= Cohn-Vossen's inequality =

Relates the integral of Gaussian curvature of surfaces to the Euler characteristic

In differential geometry, Cohn-Vossen's inequality, named after Stefan Cohn-Vossen, relates the integral of Gaussian curvature of a non-compact surface to the Euler characteristic. It is akin to the Gauss–Bonnet theorem for a compact surface.

A divergent path within a Riemannian manifold is a smooth curve in the manifold that is not contained within any compact subset of the manifold. A complete manifold is one in which every divergent path has infinite length with respect to the Riemannian metric on the manifold.

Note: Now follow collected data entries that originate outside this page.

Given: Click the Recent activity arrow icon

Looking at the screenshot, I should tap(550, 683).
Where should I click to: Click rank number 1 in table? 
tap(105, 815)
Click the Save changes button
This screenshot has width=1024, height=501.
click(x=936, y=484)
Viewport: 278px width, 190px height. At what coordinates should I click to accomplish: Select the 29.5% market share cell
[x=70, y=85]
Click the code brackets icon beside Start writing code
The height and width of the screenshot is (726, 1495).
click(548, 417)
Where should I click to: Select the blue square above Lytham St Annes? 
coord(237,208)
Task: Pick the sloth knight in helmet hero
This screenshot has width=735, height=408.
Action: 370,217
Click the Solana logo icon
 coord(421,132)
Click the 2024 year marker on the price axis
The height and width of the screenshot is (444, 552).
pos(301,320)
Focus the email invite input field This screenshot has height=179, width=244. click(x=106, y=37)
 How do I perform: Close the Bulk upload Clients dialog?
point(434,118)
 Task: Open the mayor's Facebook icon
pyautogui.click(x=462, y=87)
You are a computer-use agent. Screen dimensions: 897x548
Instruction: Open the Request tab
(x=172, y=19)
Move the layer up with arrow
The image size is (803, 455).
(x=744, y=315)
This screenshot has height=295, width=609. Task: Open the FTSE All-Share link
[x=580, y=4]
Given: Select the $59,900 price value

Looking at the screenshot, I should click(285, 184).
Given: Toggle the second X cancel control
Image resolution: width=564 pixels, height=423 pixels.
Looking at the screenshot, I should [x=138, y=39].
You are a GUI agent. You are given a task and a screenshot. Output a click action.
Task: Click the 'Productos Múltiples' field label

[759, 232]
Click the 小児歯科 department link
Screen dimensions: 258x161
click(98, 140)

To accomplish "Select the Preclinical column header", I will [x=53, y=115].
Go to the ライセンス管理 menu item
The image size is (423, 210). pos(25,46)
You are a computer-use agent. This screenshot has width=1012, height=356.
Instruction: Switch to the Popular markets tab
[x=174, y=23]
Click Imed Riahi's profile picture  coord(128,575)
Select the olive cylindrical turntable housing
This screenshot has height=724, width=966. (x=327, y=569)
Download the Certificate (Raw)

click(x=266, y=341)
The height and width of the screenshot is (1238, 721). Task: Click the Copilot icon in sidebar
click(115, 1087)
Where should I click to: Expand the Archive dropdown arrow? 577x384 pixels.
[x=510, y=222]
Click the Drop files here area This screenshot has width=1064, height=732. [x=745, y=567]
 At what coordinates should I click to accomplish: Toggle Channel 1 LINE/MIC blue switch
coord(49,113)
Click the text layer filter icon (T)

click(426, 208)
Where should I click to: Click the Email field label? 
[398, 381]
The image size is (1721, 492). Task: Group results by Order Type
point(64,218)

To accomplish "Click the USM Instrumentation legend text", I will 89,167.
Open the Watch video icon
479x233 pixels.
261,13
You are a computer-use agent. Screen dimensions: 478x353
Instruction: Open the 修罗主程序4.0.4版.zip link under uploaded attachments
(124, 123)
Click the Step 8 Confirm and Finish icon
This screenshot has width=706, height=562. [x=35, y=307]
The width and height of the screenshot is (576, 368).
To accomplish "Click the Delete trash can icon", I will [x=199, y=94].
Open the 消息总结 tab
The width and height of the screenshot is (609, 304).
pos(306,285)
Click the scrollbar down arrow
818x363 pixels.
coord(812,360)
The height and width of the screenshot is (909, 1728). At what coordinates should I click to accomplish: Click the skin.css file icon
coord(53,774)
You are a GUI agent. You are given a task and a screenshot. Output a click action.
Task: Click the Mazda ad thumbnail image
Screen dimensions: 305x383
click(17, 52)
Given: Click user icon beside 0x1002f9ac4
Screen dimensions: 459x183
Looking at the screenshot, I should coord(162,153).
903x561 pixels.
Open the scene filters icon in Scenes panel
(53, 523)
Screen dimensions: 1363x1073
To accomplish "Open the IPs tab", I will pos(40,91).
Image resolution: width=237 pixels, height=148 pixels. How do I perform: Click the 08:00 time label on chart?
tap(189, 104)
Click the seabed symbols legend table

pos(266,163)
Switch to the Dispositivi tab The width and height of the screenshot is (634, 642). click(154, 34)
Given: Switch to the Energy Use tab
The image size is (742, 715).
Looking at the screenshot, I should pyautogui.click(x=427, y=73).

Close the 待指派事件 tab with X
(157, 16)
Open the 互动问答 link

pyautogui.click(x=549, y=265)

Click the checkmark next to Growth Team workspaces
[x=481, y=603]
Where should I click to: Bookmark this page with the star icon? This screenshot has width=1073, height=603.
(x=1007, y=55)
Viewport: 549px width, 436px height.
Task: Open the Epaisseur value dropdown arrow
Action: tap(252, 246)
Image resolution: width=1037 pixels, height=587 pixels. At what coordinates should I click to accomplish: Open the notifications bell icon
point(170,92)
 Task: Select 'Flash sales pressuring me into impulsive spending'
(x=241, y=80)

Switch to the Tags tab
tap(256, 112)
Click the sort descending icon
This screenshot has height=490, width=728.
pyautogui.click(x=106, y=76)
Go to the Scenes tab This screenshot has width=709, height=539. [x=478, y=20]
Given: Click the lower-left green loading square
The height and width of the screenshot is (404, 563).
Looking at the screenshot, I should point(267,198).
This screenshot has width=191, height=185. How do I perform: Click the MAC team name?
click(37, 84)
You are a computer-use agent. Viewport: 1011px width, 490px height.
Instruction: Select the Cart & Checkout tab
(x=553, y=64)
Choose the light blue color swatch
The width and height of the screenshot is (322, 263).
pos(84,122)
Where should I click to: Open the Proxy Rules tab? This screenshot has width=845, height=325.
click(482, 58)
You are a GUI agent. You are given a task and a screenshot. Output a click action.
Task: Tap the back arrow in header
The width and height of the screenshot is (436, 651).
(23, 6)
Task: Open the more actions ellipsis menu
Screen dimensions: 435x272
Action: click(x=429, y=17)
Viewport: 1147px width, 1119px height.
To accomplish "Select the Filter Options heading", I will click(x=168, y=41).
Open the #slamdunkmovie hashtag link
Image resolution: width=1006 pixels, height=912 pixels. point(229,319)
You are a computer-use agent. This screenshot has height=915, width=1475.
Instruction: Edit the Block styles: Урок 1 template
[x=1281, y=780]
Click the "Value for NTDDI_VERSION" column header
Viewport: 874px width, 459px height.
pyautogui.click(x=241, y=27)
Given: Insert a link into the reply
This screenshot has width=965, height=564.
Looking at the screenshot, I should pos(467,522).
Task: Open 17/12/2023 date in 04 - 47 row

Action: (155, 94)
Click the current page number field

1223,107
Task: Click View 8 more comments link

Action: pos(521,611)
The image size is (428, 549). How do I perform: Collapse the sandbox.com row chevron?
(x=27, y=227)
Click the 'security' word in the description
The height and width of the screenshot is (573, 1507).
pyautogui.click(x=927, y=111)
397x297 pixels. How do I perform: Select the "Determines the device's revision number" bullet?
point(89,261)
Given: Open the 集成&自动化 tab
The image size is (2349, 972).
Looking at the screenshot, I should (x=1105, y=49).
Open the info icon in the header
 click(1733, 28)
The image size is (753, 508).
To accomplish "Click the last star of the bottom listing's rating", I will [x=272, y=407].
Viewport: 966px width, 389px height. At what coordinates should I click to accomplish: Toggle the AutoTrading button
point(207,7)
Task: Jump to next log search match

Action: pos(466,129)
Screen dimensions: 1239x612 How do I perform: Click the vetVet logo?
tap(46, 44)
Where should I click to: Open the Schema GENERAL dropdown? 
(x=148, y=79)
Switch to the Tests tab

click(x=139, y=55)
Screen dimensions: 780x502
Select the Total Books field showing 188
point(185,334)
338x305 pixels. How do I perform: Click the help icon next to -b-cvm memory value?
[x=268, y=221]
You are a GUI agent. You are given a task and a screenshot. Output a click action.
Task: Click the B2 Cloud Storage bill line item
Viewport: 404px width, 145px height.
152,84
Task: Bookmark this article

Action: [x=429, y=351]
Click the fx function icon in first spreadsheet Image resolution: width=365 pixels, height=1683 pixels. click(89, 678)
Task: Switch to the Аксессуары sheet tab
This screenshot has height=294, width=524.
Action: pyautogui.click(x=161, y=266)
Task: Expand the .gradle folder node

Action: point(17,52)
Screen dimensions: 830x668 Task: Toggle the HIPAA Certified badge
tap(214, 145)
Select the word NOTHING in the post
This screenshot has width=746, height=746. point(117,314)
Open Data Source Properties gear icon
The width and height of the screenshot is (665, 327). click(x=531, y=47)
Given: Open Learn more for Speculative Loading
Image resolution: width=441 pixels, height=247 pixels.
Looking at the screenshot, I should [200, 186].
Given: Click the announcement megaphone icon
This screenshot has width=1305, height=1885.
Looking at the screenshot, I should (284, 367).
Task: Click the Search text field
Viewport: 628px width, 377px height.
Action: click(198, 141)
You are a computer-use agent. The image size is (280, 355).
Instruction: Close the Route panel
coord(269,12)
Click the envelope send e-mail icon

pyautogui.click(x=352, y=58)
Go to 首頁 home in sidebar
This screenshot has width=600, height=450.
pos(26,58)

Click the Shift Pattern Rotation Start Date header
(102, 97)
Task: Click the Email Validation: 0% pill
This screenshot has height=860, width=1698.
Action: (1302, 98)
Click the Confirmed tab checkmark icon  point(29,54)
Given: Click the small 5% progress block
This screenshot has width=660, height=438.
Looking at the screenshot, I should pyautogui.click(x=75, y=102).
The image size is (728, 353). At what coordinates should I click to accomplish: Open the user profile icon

Cohn-Vossen's inequality states that in every complete Riemannian 2-manifold S with finite total curvature and finite Euler characteristic, we have

 $\iint_S K \, dA \le 2\pi\chi(S),$

where K is the Gaussian curvature, dA is the element of area, and χ is the Euler characteristic.

==Examples==
- If S is a compact surface (without boundary), then the inequality is an equality by the usual Gauss-Bonnet theorem for compact manifolds.
- If S has a boundary, then the Gauss-Bonnet theorem gives
$\iint_S K\, dA = 2\pi\chi(S) - \int_{\partial S}k_g\,ds$
where $k_g$ is the geodesic curvature of the boundary, and its integral the total curvature which is necessarily positive for a boundary curve, and the inequality is strict. (A similar result holds when the boundary of S is piecewise smooth.)
- If S is the plane R^{2}, then the curvature of S is zero, and χ(S) = 1, so the inequality is strict: 0 < 2π.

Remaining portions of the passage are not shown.